March 1 is the legal end of another bird season. Unless the world economy collapses before then - not completely unrealistic by the way - mine drew to a close Sunday. With a prior engagement later in the afternoon I ducked away to a site not far from town where we've found a handful of birds this year. We managed one covey that flushed wild and the singles gave us the slip. But the dog got a snootful of scent and I got the mental images to carry through the off-season.
For years I've held the conviction that dogs have a sense of time. People have told me otherwise and although I can't mount a scientific argument I can serve as witness. Yesterday Wyatt hunted harder than he ever has, ranging farther and working cover more thoroughly with not a bit of urging from me. It was pure joy to watch. Kinda like he knew this would be the last time for a while. That's me projecting two unrelated facts on top of each other, I know, but I can't get the thought out of my head.
This dog has been a lot of fun to have around. He was way behind the game when I got him, three and a half years old and never hunted outside of a training field, and I don't think he'd done that in more than a year. I doubt he'd ever been run without a check cord. The first time I took him hunting he never ranged farther than maybe twenty yards from me. Each time he got a little more comfortable, stretched it out a bit, sorted out the different smells and figured out exactly what it was we were looking for. When we'd get into the birds you could see the drive ratchet up a bit. Just like it's supposed to.

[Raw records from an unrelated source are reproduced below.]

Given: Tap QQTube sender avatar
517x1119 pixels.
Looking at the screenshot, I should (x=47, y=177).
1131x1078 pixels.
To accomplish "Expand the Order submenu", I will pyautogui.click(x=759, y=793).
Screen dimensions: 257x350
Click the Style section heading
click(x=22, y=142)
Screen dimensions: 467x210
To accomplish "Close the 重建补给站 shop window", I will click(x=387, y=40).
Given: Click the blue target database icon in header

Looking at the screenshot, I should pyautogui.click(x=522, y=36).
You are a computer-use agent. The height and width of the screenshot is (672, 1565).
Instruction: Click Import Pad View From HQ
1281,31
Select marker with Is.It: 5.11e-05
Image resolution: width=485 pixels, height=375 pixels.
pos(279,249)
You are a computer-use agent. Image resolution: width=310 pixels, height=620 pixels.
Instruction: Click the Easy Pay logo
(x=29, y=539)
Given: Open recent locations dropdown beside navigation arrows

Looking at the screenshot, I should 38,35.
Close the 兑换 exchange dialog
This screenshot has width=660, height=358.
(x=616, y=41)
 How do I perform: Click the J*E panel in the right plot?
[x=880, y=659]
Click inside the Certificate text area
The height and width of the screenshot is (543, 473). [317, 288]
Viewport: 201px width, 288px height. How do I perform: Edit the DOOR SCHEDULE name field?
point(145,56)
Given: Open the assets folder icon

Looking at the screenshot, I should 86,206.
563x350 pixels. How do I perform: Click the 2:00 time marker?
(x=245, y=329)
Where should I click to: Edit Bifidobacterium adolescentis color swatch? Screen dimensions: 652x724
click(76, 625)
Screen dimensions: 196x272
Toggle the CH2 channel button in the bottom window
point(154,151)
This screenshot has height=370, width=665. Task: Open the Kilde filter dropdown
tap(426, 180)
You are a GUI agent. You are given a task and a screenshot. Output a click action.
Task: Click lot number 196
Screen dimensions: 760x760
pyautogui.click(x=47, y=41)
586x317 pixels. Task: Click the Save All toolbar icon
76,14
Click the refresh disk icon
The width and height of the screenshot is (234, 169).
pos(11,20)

He's money on pen-raised birds. I don't know how different they smell from wild birds but I know they do. My last dog would never, ever, bump a wild bird. Put him on a pen-raised bird, though, and he'd hold point only until you got close enough to watch him dive in and get it. And he got every one. Never even tried it on a wild bird. Go figure.
Wyatt's struggled a bit figuring out the wild bird equation and the lack of readily available wild birds hasn't exactly helped the situation. Geez, how many hours did I spend walking through fields thinking about taking him to South Dakota or Saskatchewan or some other Valhalla of birds, a place where we could have contacts all day long and in a week's time have a very educated dog? Enough to become a bit obsessed with the idea, that's how many. I spent a few more trying to work out the logistics of disappearing for a week or two in the fall. Didn't quite get that part fully resolved.
He's getting there, just a bit more slowly than the last time I went through this process. Hey, I got time. No sense in screwing up something so sublime by being in a hurry.
And it'll give me some good things to think about for the next eight months. Seasons and hunts are spots of brightness linked by everyday life. There are other spots of brightness but every man, woman and child has one thing, an event, an activity, a happening that is as good as it gets. Everything else is just something in between. And now we're in between.